Integrate Ray execution engine and enable passing of options [ENG-231]#77
Conversation
…isation Re-adds execution_engine / execution_engine_opts kwargs to Pipeline.run() and PipelineConfig. _apply_execution_engine() distributes the engine to every PersistentFunctionNode, merging per-node opt overrides. RayExecutor gains _clean_fn() to strip the FunctionPod __dict__ attachment before pickling, and _make_run_fn() to serialise the worker function by value so orcapod is not required on Ray workers.
- function_pod now returns a wrapper closure instead of mutating the
original func, keeping func.__dict__ clean for Ray serialisation
- RayExecutor drops _clean_fn/_make_run_fn; execute() calls
ray.remote(fn).remote(**kwargs) directly on the pristine func
- Pipeline.run() defaults to async channels mode when execution_engine
is provided, removing the need for an explicit PipelineConfig
- ray_sleeper.py simplified accordingly with mode-override docs
There was a problem hiding this comment.
Pull request overview
Restores the public API for Ray (and other) execution-engine integration after a refactor, focusing on safe function serialization and simpler Pipeline.run() ergonomics.
Changes:
- Updates
function_podto return a@wrapswrapper closure instead of mutating the original function object. - Extends
Pipeline.run()/PipelineConfigto accept anexecution_engine+execution_engine_opts, and applies the engine to allPersistentFunctionNodes (with per-node option overrides). - Expands Ray executor option handling and adds tests covering the wrapper pattern and execution-engine behavior (including async defaulting).
Reviewed changes
Copilot reviewed 8 out of 8 changed files in this pull request and generated 5 comments.
Show a summary per file
| File | Description |
|---|---|
| tests/test_pipeline/test_pipeline.py | Adds tests for engine propagation, async default behavior, and per-node option overrides. |
| tests/test_core/function_pod/test_function_pod_decorator.py | Adds tests ensuring decorated functions preserve a clean original callable via __wrapped__. |
| src/orcapod/types.py | Adds execution_engine and execution_engine_opts to PipelineConfig. |
| src/orcapod/pipeline/graph.py | Extends Pipeline.run() signature and adds _apply_execution_engine() helper. |
| src/orcapod/core/nodes/function_node.py | Introduces per-node execution_engine_opts storage. |
| src/orcapod/core/function_pod.py | Switches decorator behavior to return a wrapper and attach .pod to it. |
| src/orcapod/core/executors/ray.py | Refactors Ray execution to pass arbitrary Ray remote options and execute underlying functions remotely. |
| src/orcapod/core/executors/base.py | Adds a default with_options() hook for executor option specialization. |
💡 Add Copilot custom instructions for smarter, more guided reviews. Learn how to get started.

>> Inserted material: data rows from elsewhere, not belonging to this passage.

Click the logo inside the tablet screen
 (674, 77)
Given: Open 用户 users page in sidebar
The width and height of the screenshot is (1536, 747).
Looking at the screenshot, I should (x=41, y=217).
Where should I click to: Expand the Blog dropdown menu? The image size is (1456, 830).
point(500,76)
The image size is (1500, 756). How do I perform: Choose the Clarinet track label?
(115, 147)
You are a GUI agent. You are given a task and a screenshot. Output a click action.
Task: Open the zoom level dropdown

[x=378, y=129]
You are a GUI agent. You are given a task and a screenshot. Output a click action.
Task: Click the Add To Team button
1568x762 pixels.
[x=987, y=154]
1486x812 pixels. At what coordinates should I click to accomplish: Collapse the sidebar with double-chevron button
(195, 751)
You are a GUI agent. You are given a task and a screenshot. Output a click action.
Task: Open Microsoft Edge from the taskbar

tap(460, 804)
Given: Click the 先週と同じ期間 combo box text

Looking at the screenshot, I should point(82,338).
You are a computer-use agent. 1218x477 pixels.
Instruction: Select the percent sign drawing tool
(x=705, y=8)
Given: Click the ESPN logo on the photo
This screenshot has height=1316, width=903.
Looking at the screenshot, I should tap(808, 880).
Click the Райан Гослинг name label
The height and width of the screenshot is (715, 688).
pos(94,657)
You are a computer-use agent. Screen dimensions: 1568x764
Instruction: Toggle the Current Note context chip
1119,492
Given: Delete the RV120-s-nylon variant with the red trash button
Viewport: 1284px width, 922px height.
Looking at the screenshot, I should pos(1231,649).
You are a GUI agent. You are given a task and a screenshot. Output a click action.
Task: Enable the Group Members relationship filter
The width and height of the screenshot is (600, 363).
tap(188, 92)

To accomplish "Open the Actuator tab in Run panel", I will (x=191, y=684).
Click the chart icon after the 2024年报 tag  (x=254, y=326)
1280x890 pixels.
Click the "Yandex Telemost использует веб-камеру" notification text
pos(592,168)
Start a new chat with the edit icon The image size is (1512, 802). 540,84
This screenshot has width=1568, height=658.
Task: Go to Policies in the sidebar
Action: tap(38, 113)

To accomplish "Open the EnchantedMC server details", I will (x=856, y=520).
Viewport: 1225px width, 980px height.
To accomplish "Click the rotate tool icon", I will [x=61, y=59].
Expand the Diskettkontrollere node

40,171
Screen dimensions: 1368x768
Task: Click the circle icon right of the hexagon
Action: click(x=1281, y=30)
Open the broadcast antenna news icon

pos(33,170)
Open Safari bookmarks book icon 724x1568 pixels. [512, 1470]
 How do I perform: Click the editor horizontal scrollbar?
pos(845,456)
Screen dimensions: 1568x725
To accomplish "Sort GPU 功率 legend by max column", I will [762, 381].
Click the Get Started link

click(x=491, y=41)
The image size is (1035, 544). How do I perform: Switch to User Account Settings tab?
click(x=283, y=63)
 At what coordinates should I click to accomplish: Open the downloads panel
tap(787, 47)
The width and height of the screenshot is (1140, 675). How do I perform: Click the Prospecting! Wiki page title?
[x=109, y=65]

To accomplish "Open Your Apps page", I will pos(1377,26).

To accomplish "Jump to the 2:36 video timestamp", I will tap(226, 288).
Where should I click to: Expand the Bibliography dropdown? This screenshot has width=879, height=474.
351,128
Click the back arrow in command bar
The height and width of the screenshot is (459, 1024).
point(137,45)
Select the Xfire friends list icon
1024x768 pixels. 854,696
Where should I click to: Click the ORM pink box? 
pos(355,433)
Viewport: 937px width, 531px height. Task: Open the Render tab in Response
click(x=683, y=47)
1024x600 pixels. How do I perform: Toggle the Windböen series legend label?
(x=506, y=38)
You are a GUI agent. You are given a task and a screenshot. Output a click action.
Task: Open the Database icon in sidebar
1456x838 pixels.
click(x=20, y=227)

You can also share your feedback on Copilot code review. Take the survey.
| # Explicit kwargs take precedence over values baked into config. | ||
| effective_engine = execution_engine or config.execution_engine | ||
| effective_opts = ( | ||
| execution_engine_opts | ||
| if execution_engine_opts is not None | ||
| else config.execution_engine_opts | ||
| ) |
There was a problem hiding this comment.
effective_engine = execution_engine or config.execution_engine relies on truthiness, so a valid executor instance that is falsy (e.g., implements __bool__/__len__ and returns False/0) will be ignored and the config engine used instead. Use an explicit is not None check so precedence is based on presence, not truthiness.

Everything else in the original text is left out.